- Theatrical release poster
- Directed by: Upi Avianto
- Based on: My Stupid Boss by Chaos@Work
- Produced by: Frederica
- Starring: Reza Rahadian; Bunga Citra Lestari; Alex Abbad; Bront Palarae; Chew Kin Wah; Atikah Suhaime;
- Cinematography: Muhammad Firdaus
- Edited by: Wawan I. Wibowo
- Music by: Aghi Narottama
- Production company: Falcon Pictures
- Distributed by: Falcon Pictures
- Release date: May 19, 2016 (Indonesia);
- Running time: 108 minutes
- Countries: Indonesia; Malaysia;
- Languages: Indonesian; Malay; English;
- Box office: $10.02 million

= My Stupid Boss =

My Stupid Boss is a 2016 Indonesian comedy film directed and written by Upi Avianto based on a four-part novel series of the same name by Chaos@Work. The film stars Reza Rahadian, Bunga Citra Lestari, Alex Abbad, Chew Kin Wah, Atikah Suhaime and Bront Palarae as workers of a company led by a stupid and weird boss known simply as "Bossman". The film was released simultaneously in Indonesia, Malaysia, Singapore and Brunei on 19 May 2016 by Falcon Pictures and Skop Productions.

== Plot ==
Indonesian couple Diana and Dika reside in an apartment in Kuala Lumpur. Feeling dissatisfied with spending most of her time at home, Diana accepts a job interview for an administrative position offered by “Bossman,” one of Dika's friends from their time studying in California. Upon arriving for the interview, Diana observes that many employees harbor negative opinions of Bossman, and she soon develops a similar impression. Although wealthy, Bossman is perceived by his staff as eccentric, entitled, and inattentive to workplace issues, including the office's poor organizational structure and a malfunctioning air conditioner that he refuses to repair.

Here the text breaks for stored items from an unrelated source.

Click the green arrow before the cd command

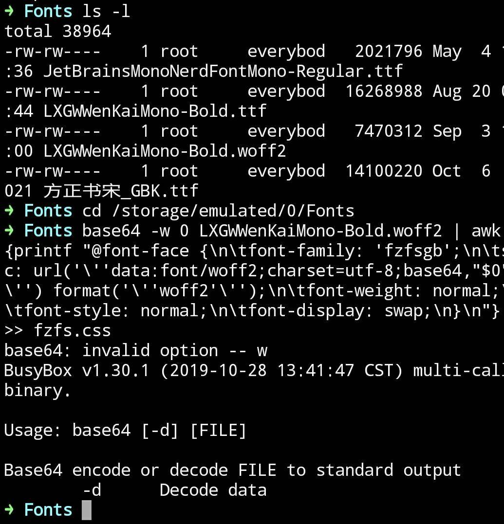tap(9, 211)
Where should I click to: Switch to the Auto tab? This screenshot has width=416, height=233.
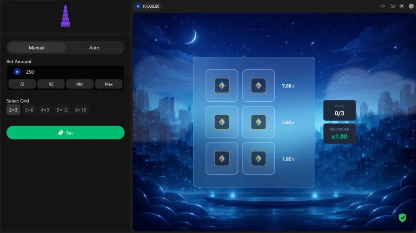tap(94, 48)
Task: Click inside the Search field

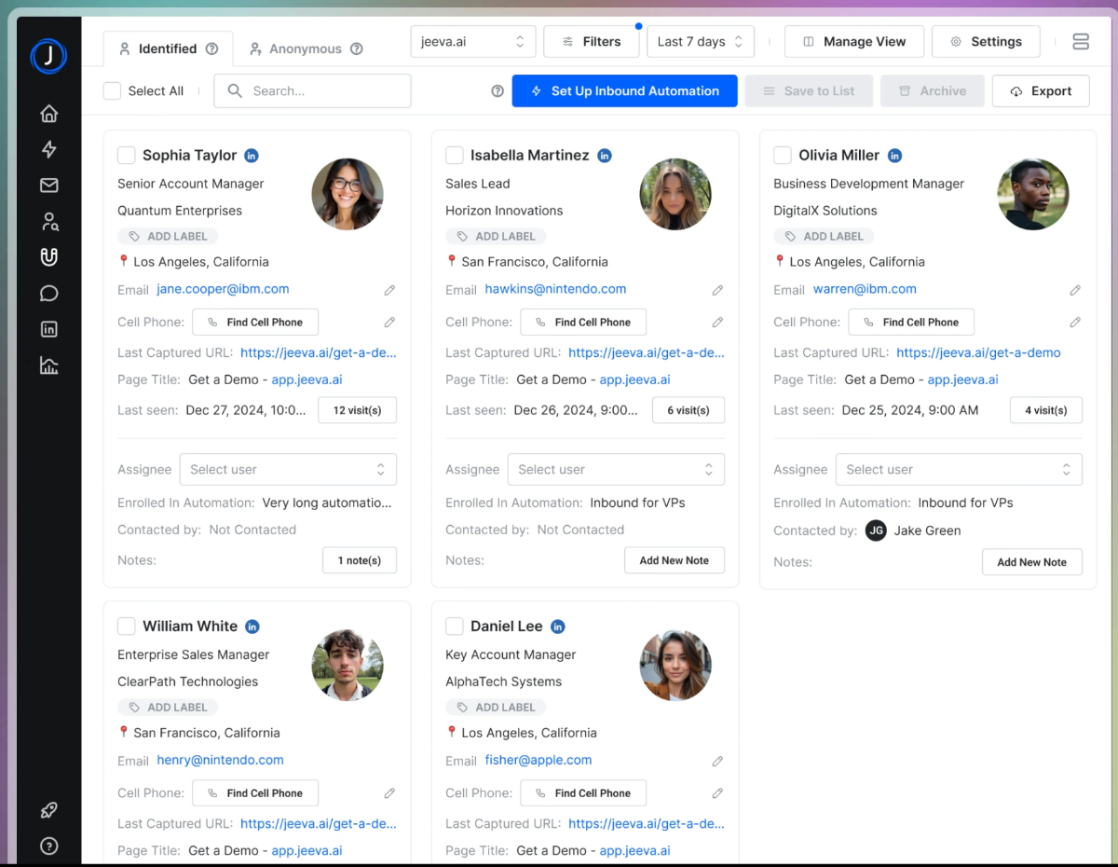Action: (312, 90)
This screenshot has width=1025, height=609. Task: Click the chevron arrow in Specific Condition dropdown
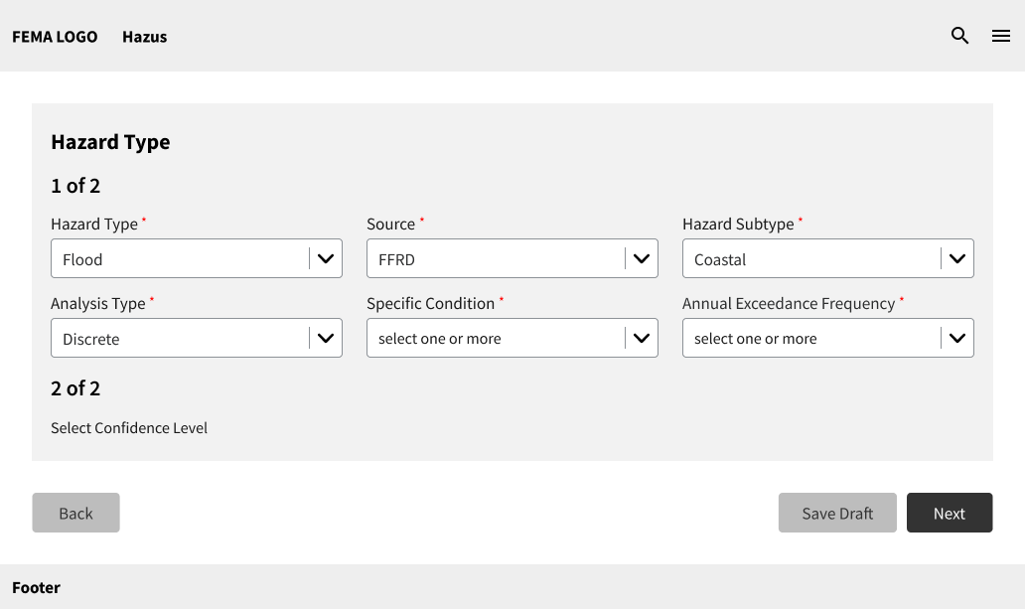tap(642, 338)
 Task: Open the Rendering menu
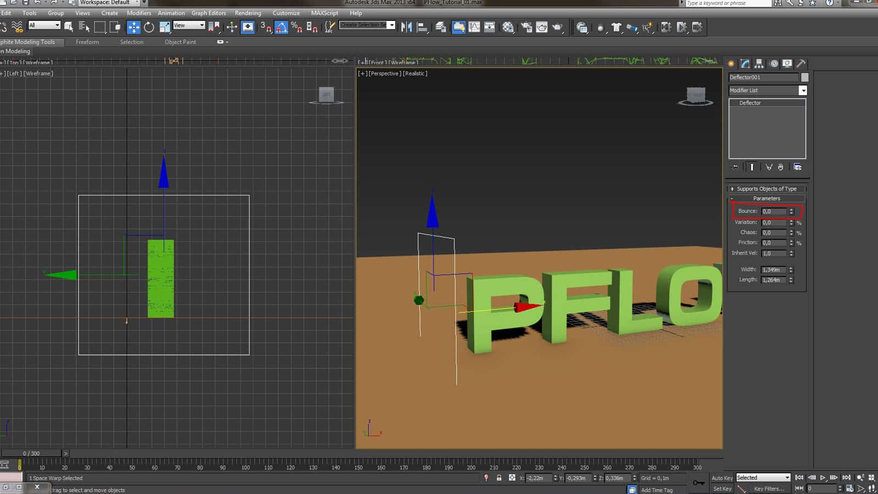[x=248, y=13]
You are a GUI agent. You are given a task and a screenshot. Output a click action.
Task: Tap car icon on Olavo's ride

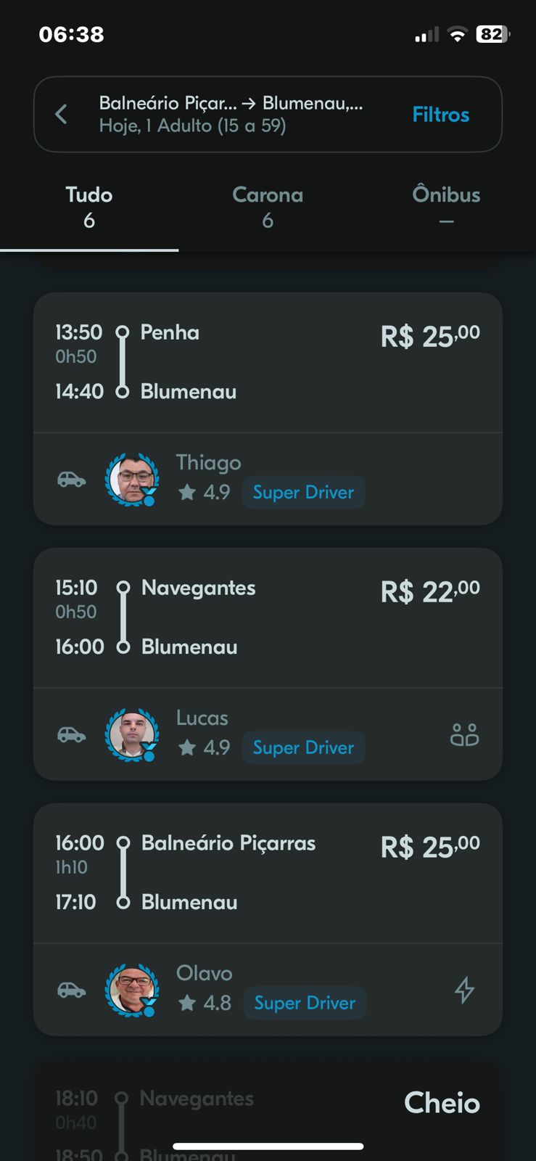click(x=72, y=990)
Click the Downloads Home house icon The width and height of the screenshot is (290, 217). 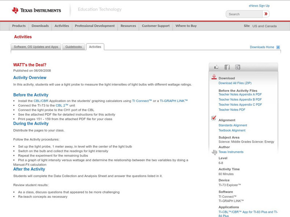(278, 47)
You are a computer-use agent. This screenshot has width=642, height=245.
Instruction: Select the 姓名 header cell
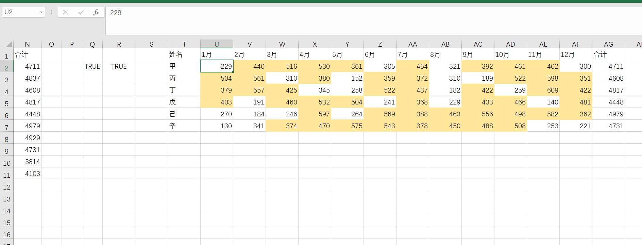pyautogui.click(x=184, y=54)
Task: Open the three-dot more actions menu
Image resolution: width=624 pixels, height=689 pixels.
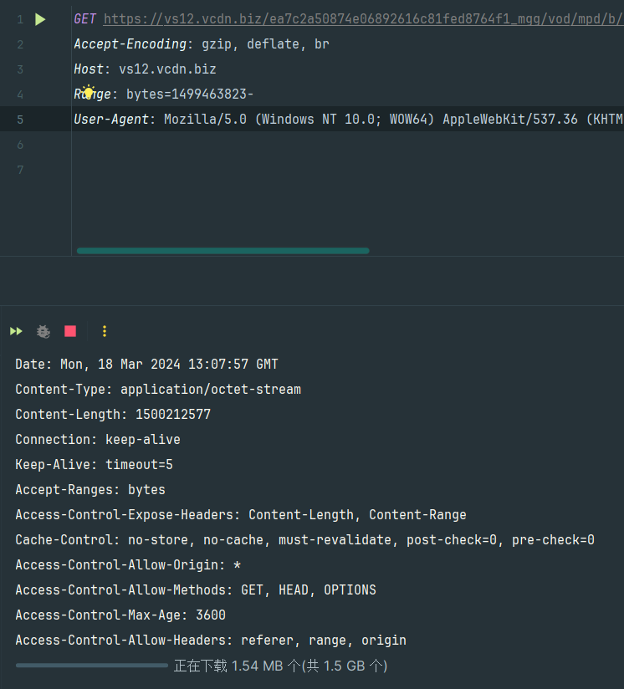Action: pyautogui.click(x=105, y=331)

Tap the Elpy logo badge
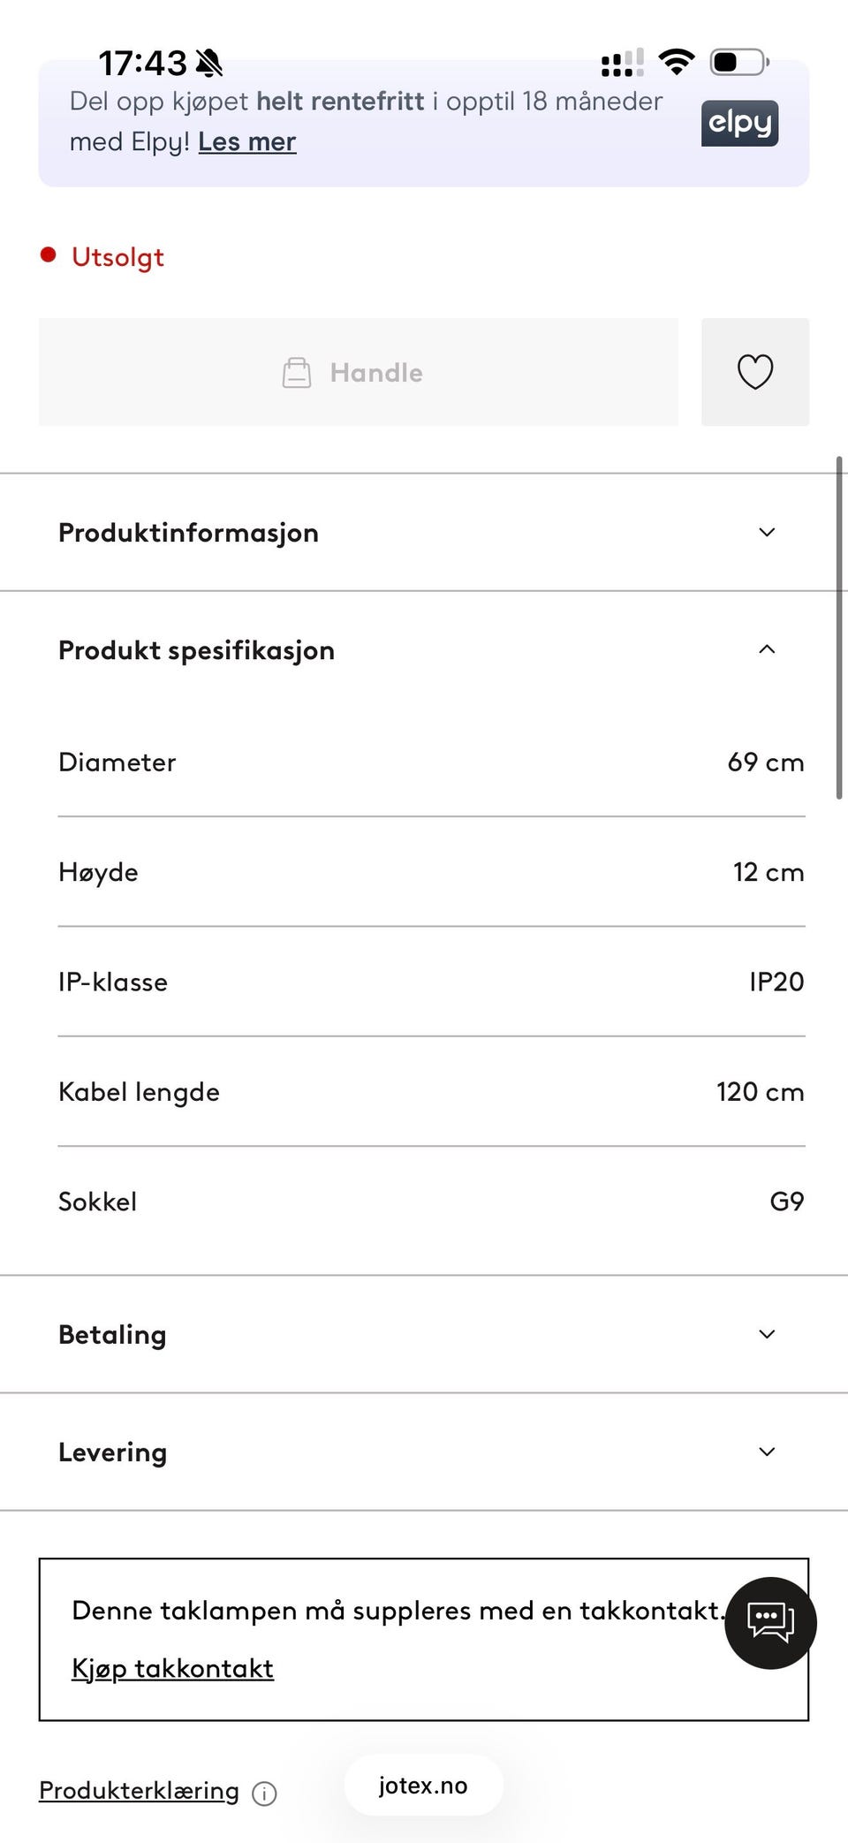(x=739, y=123)
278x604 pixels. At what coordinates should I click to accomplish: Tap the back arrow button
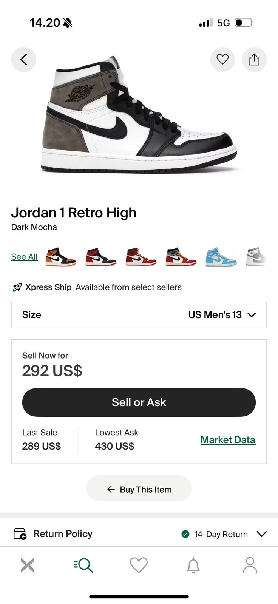23,60
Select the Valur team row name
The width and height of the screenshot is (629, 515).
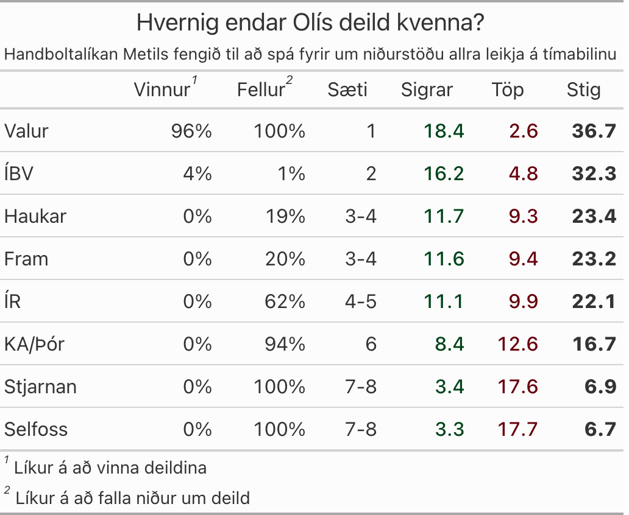26,131
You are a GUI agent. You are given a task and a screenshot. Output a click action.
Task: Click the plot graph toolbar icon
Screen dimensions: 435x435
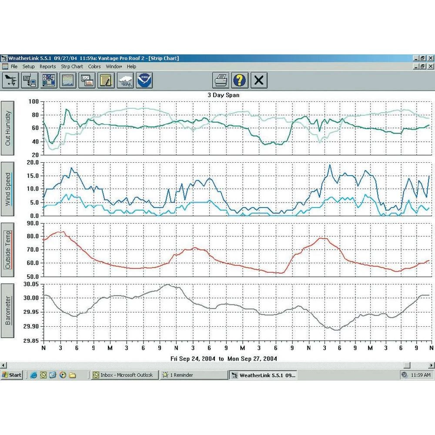[x=87, y=80]
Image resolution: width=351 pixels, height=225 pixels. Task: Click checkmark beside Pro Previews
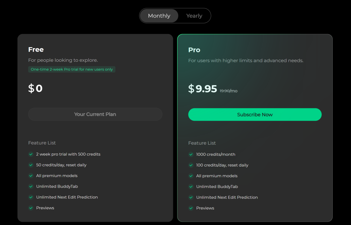coord(191,208)
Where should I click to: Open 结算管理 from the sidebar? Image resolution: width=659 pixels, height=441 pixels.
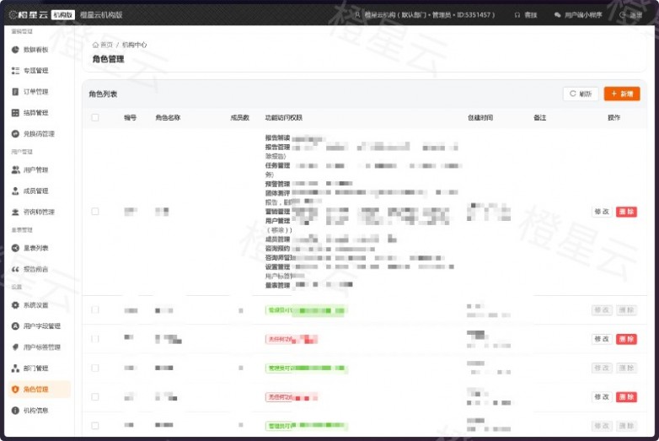pos(35,113)
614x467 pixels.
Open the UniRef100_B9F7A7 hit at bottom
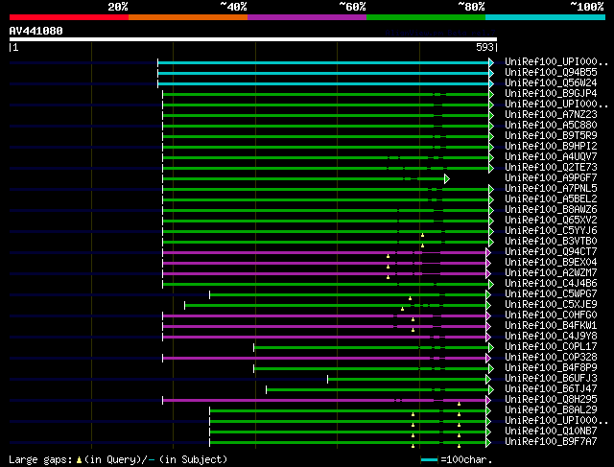551,442
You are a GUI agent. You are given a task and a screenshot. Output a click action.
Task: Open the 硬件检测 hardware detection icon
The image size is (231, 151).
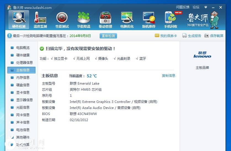19,20
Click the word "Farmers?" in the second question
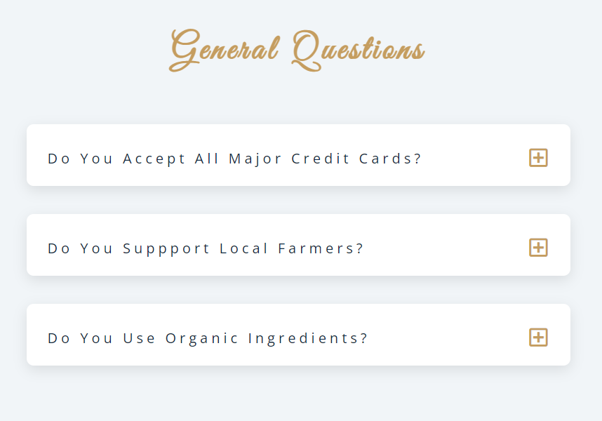Screen dimensions: 602x421 [321, 248]
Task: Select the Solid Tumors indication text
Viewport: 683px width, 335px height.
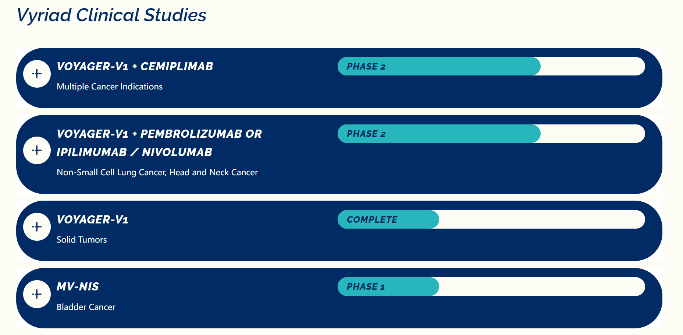Action: coord(82,240)
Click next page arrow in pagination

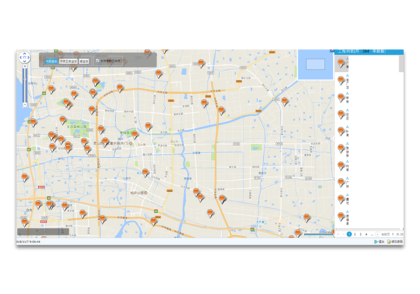[377, 234]
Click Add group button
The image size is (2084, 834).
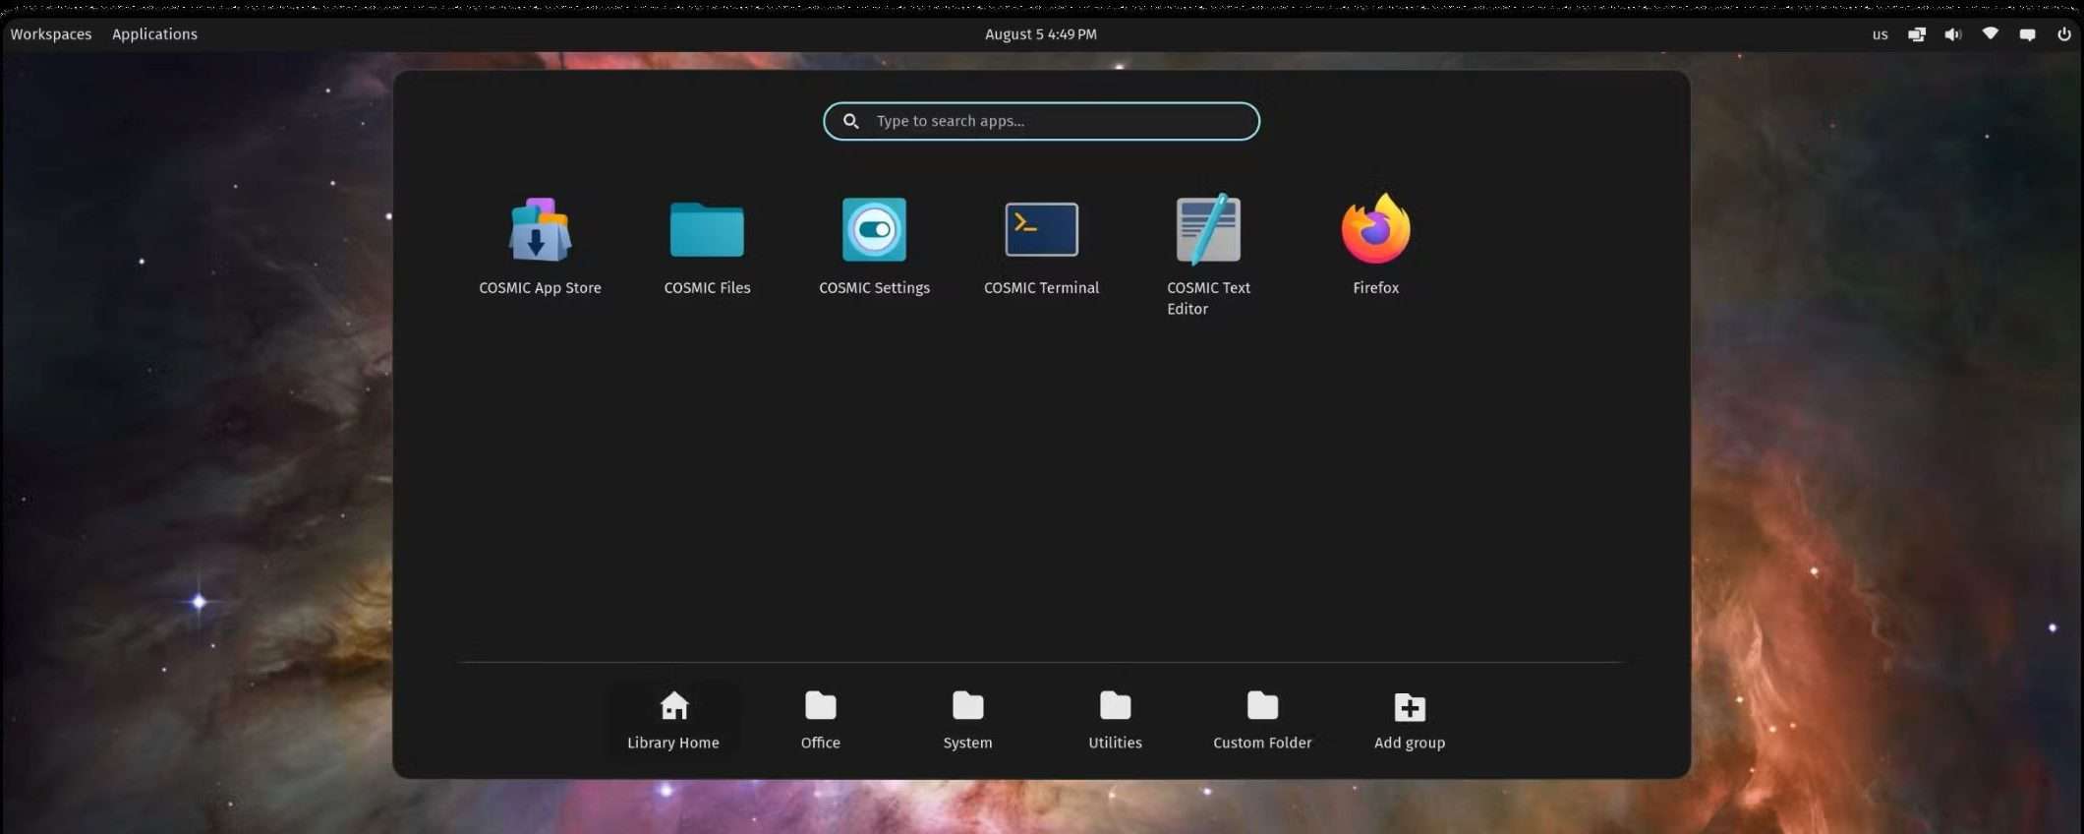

As Diana's frustration grows, she considers resigning and frequently expresses her irritation to Dika, who dismisses her concerns by insisting that Bossman's behavior is simply part of his personality. In response, Diana and several coworkers—Norah Sikin, Mr. Kho, Azhari, and Adrian—engage in acts of retaliation intended to inconvenience Bossman, including repeatedly calling him while he is sleeping and reporting unpaid bills to the landlord. When Bossman attempts to evade the landlord, the employees celebrate their actions.

Encouraged by Dika to address the situation more constructively, Diana prepares to resign. Before she does so, Bossman takes her to visit an orphanage and recounts an encounter that inspired him: witnessing a child with polio assisting a blind companion while living in poor conditions. He expresses his intention to renovate the orphanage and improve the children's living environment. This revelation leads Diana and her coworkers to reconsider their perception of him, recognizing a more compassionate side to his character.

Later, during his birthday celebration, Bossman promises to treat the staff to lunch. However, when reminded of the plan, he retracts the offer and instructs them to return to work, once again frustrating the employees.

==Production==
My Stupid Boss was adapted to screenplay from a story written by Chaos@work. Upi Avianto wrote the screenplay from the original version for a duration of 6 months and directed the film. The film was released on 19 May 2016 by Falcon Pictures in Indonesia, Malaysia, Singapore, and Brunei.

==Cast==
- Reza Rahadian as Bossman
- Bunga Citra Lestari as Diana
- Alex Abbad as Dika
- Bront Palarae as Adrian
- Chew Kin Wah as Mr. Kho
- Atikah Suhaime as Norasikin
- Iskandar Zulkarnain as Azhari
- Melissa Karim as Bossman's Wife
- Nadiya Nisaa as Siti
- Sharmaine Othman as Vivian
- Sherry Alhadad as Azizah
- Richard Oh as Mr. Chia
- Ting Tan as Pipe Shop Boss

==Reception==
On the 15th day after release, My Stupid Boss reached 2,298,000 viewers. On 5 July 2016, The Jakarta Post published a list of "5 most watched movies from the last decade" created by filmindonesia.or.id that includes My Stupid Boss.